Counsel for the Respondent: Mr J Smith
Solicitors for the Respondent: Sparke Helmore

ORDERS

  1. The application is dismissed.

  2. The applicant is to pay the respondent’s costs and disbursements of and incidental to the application, fixed in the amount of $4,000.

FEDERAL MAGISTRATES
COURT OF AUSTRALIA AT
SYDNEY

SYG1666 of 2004

SZDSN

Applicant

And

MINISTER FOR IMMIGRATION &
MULTICULTURAL & INDIGENOUS AFFAIRS

Respondent

REASONS FOR JUDGMENT

The proceedings

  1. This is an application for a review of the decision of the Refugee Review Tribunal (“the Tribunal”) made on 14 July 2003 and handed down on 12 August 2003, affirming the decision of the delegate of the respondent (“the delegate”) made on 9 June 2000 to refuse to grant the applicant a protection visa.

Background

  1. The applicant in these proceedings is not to be identified pursuant to provisions of s.91X of the Migration Act 1958 (Cth) (“the Act”) and has been given the pseudonym “SZDSN”.

  2. The applicant, who claims to be a citizen of the Ukraine, arrived in Australia on 18 April 2000. On 19 May 2000 he lodged an application for a protection (Class XA) visa with the Department of Immigration & Multicultural & Indigenous Affairs (“the Department”) under the Act. On 9 June 2000 the delegate refused to grant a protection visa and on


    3 July 2000 the applicant applied to the Tribunal for a review of that decision.

  3. The applicant arrived in Australia on a sports visa stating that he intended to compete in a spear fishing competition.  Documents given to the Department indicate he competed in a sporting competition in Zadar in 1998 and in Italy in 1999.  In his protection visa application, the applicant stated he was an ethnic Ukrainian Orthodox, born in June 1966 and was an electrician by occupation.  He claimed in the early 1990’s he joined an unregistered political organisation, the Ukrainian Freedom Party, as he believed all other Ukrainian political parties inherited the Soviet past.  The applicant claimed that the Party was unregistered because the authorities did not want to have real opposition in the Ukraine.  He stated that, as they are an underground Party, the members have a permanent fear of being jail.  The applicant also claimed the authorities had warned him that he should cease his political activities.  He claimed he was detained during the presidential elections in the Ukraine, beaten in detention, and was actively campaigning against President Kuchma and his allies (Court Book pp.17-18) (“CB”).
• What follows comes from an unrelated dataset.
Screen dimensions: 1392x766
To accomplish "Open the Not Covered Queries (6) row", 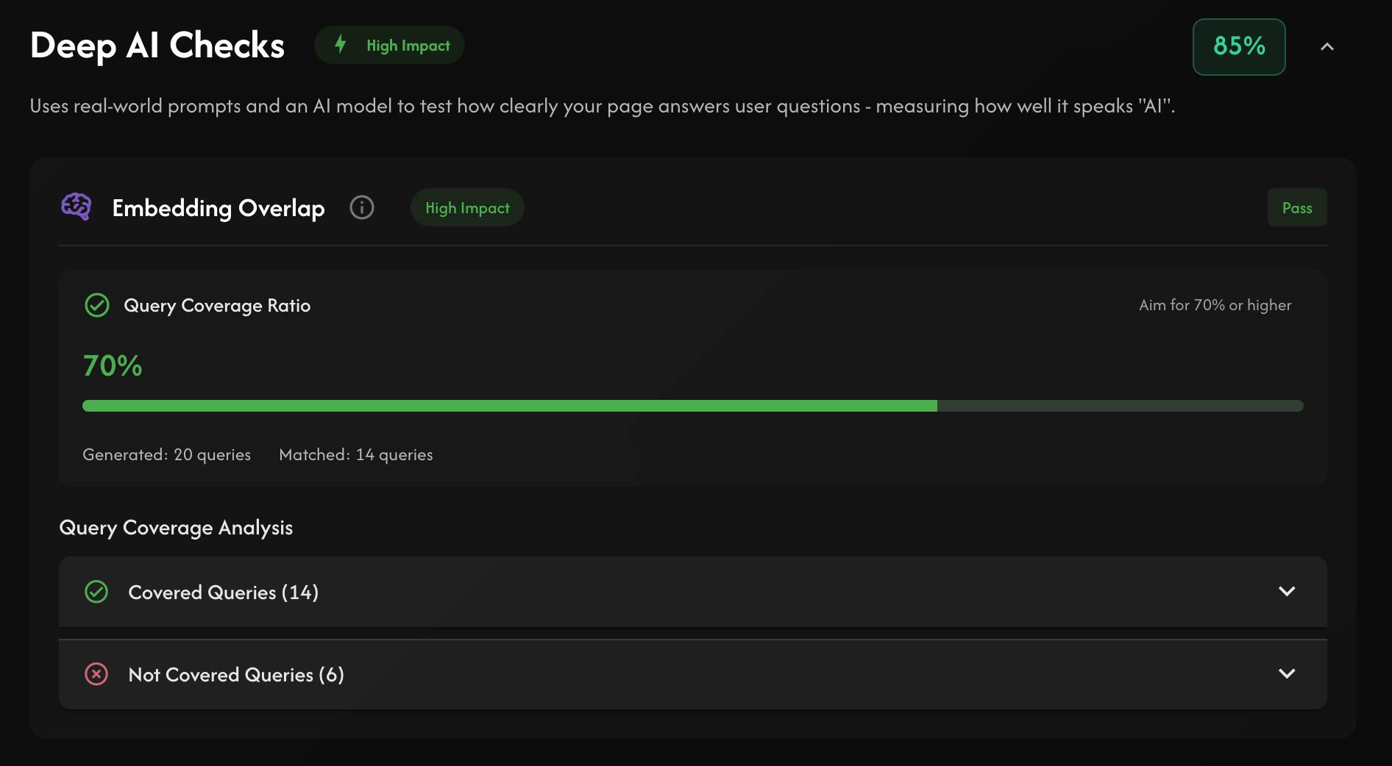I will click(x=692, y=674).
  4. The applicant stated he feared being persecuted for his political opinion.  During the elections in 1999 he was a volunteer activist representing one of the RUKH candidates from the Kostenko faction.  The applicant stated he was not a member of the RUKH but agitated and spread propaganda for the candidate.  He stated he was detained on a number of occasions during the demonstrations but he could not say that he was arrested.  The fact that he was detained a few times during the elections was not the reason he left Ukraine but because he was unable to express his political opinion (CB p.69).

The Tribunal’s findings and reasons

  1. The Tribunal did not believe that either the applicant had been beaten and detained or that members of the opposition parties in the Ukraine (or people who expressed their opposition to the government) suffered from harassment, detention or discrimination for expressing their political views.  The Tribunal summarised its conclusion as follows:

    “I have considered whether the applicant is likely to be harmed if he returns to the Ukraine. As I have found the applicant has not been harassed or harmed for a Convention reason in the Ukraine, I am therefore not satisfied that the applicant has a well-founded fear of Convention-based persecution on his return to the Ukraine.”   (CB p.77)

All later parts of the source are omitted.